Since each phase is a transformation on a stream of data representing an intermediate form of the source program, the reader may wonder how several phases can be combined into one pass without the reading and writing of intermediate files. In some cases one pass produces its output with little or no memory of prior inputs. Lexical analysis is typical. In this situation, a small buffer serves as the interface between passes. In other cases, we may merge phases into one pass by means of a technique known as “backpatching,” which is discussed in Section 7.8. In general terms, if the output of a phase cannot be determined without looking at the remainder of the phase’s input, the phase can generate output with “slots” which can be filled in later, after more of the input is read.

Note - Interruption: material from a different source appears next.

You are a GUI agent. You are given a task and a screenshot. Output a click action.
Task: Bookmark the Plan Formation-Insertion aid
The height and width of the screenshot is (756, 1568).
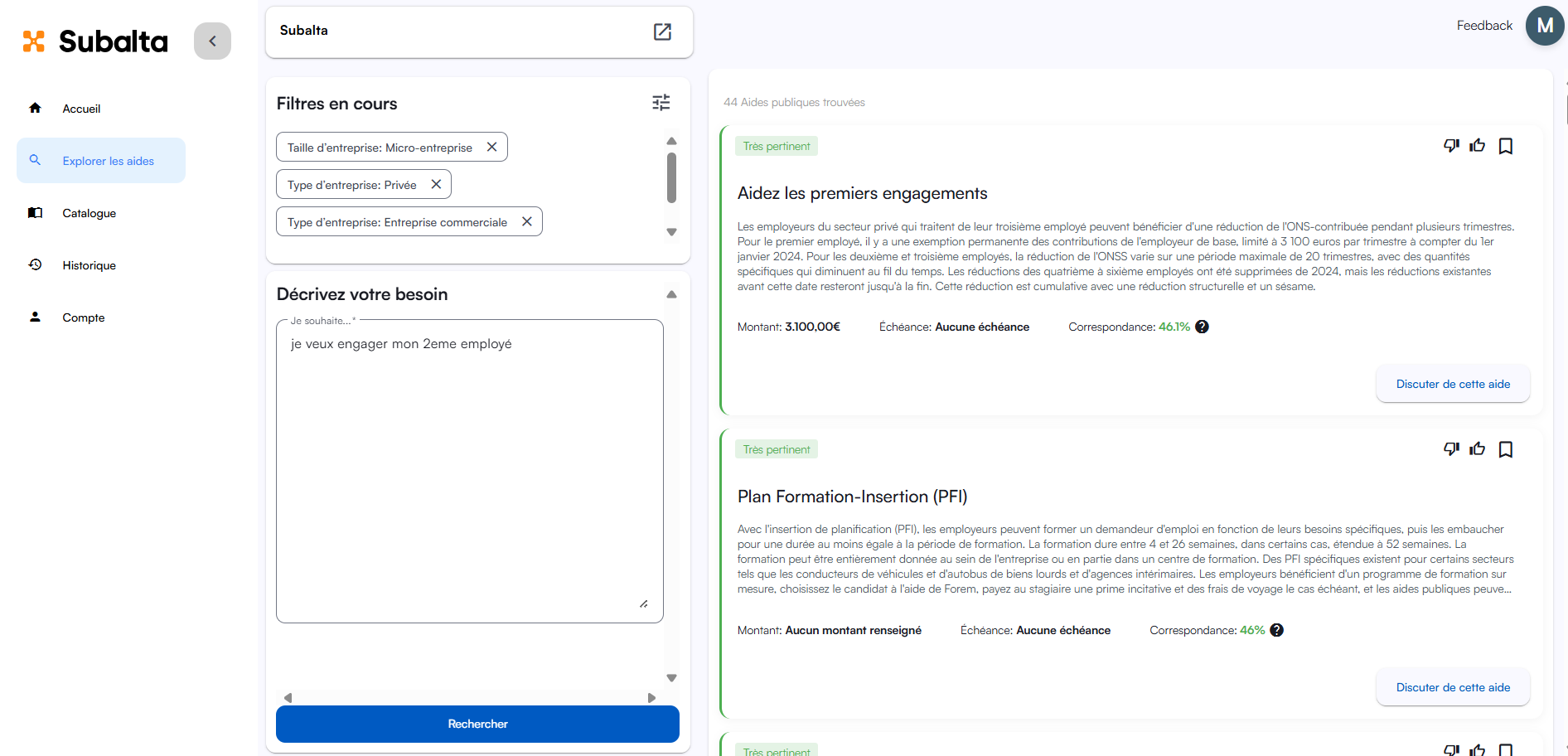coord(1506,449)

While we cannot give an example of backpatching as it pertains to compilers until we have described in some detail what the phases do, an example from assemblers will serve as a paradigm. An assembler might have a statement like
GOTO L
which precedes a statement with label L. A two-pass assembler uses its first pass to enter into its symbol table a list of all identifiers (statement labels and data names) together with the machine address (relative to the beginning of the program), to which these identifiers correspond. Then a second pass replaces mnemonic operation codes, such as GOTO, by their machine-language equivalent and replaces uses of identifiers by their machine addresses.

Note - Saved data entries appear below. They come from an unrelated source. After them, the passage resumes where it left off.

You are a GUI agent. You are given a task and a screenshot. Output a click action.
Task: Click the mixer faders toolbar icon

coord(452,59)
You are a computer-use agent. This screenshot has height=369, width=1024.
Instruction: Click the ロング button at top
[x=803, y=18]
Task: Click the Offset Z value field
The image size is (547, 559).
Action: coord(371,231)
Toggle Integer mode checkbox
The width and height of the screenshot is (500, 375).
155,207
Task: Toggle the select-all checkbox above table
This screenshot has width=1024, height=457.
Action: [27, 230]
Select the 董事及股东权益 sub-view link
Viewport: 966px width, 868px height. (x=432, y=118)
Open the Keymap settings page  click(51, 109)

A one-pass assembler, on the other hand, could generate a skeleton of the GOTO machine instruction the first time it saw GOTO L. It could then append the machine address for this instruction to a list of instructions to be backpatched once the machine address for $\mathrm{L}$ is determined. For example, when the assembler encounters a statement such as
it scans the list of statements referring to $L$ and places the machine address for statement L: ADD X in the address field of each such instruction. Subsequent assembly instructions referring to $\mathrm{L}$ can have the value for $\mathrm{L}$ substituted immediately.

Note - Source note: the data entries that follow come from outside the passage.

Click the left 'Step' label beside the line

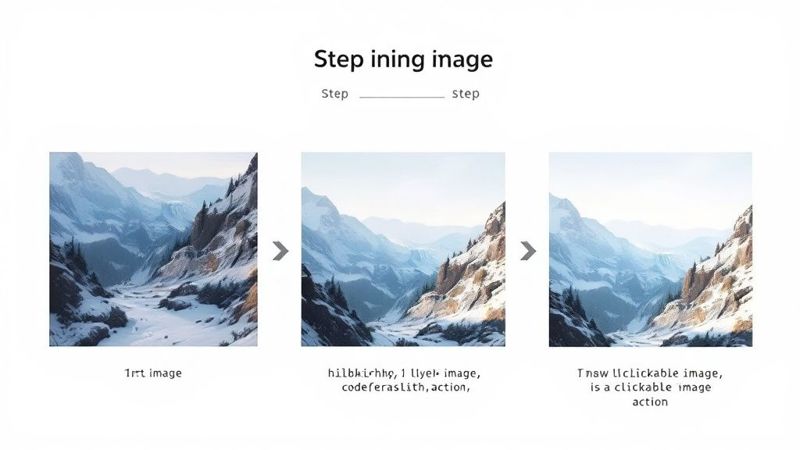335,94
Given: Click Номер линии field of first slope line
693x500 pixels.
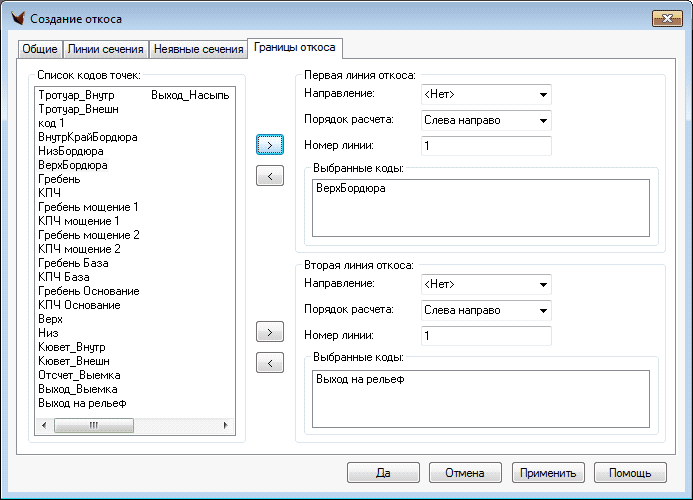Looking at the screenshot, I should coord(486,146).
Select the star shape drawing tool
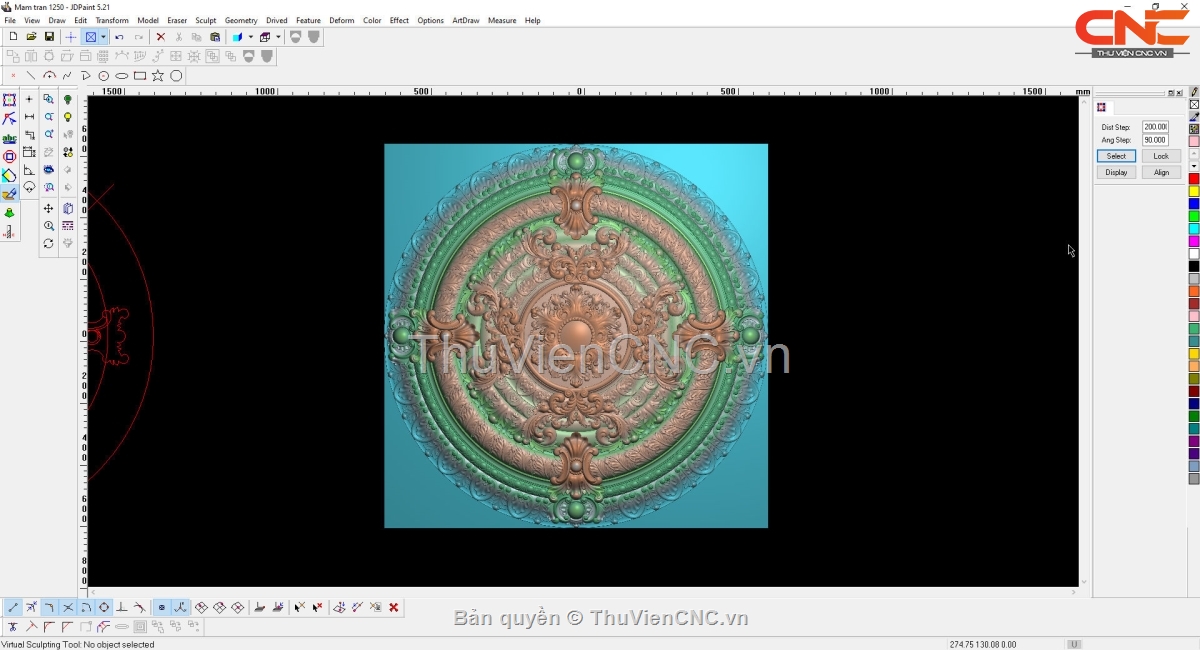 (158, 76)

电子代写|编译器代写Compilers代考|Lexical Analysis

The lexical analyzer is the interface between the source program and the compiler. The lexical analyzer reads the source program one character at a time, carving the source program into a sequence of atomic units called tokens. Each token represents a sequence of characters that can be treated as a single logical entity. Identifiers, keywords, constants, operators, and punctuation symbols such as commas and parentheses are typical tokens. For example, in the FORTRAN statement
we find the following eight tokens: IF; (; 5; .EQ.; MAX; ); GOTO; 100 .
What is called a token depends on the language at hand and, to some extent, on the discretion of the compiler designer; but in general each token is a substring of the source program that is to be treated as a single unit. For example, it is not reasonable to treat $\mathrm{M}$ or MA (of the identifier MAX above) as an independent entity.

There are two kinds of token: specific strings such as IF or a semicolon, and classes of strings such as identifiers, constants, or labels. To handle both cases, we shall treat a token as a pair consisting of two parts: a token type and a token value. For convenience, a token consisting of a specific string such as a semicolon will be treated as having a type (the string itself) but no value. A token such as the identifier MAX, above, has a type “identifier'” and a value consisting of the string MAX. Frequently, we shall refer to the type or value as the token itself. Thus, when we talk about identifier being a token, we are referring to a token type; when we talk about MAX being a token, we are referring to a token whose value is MAX.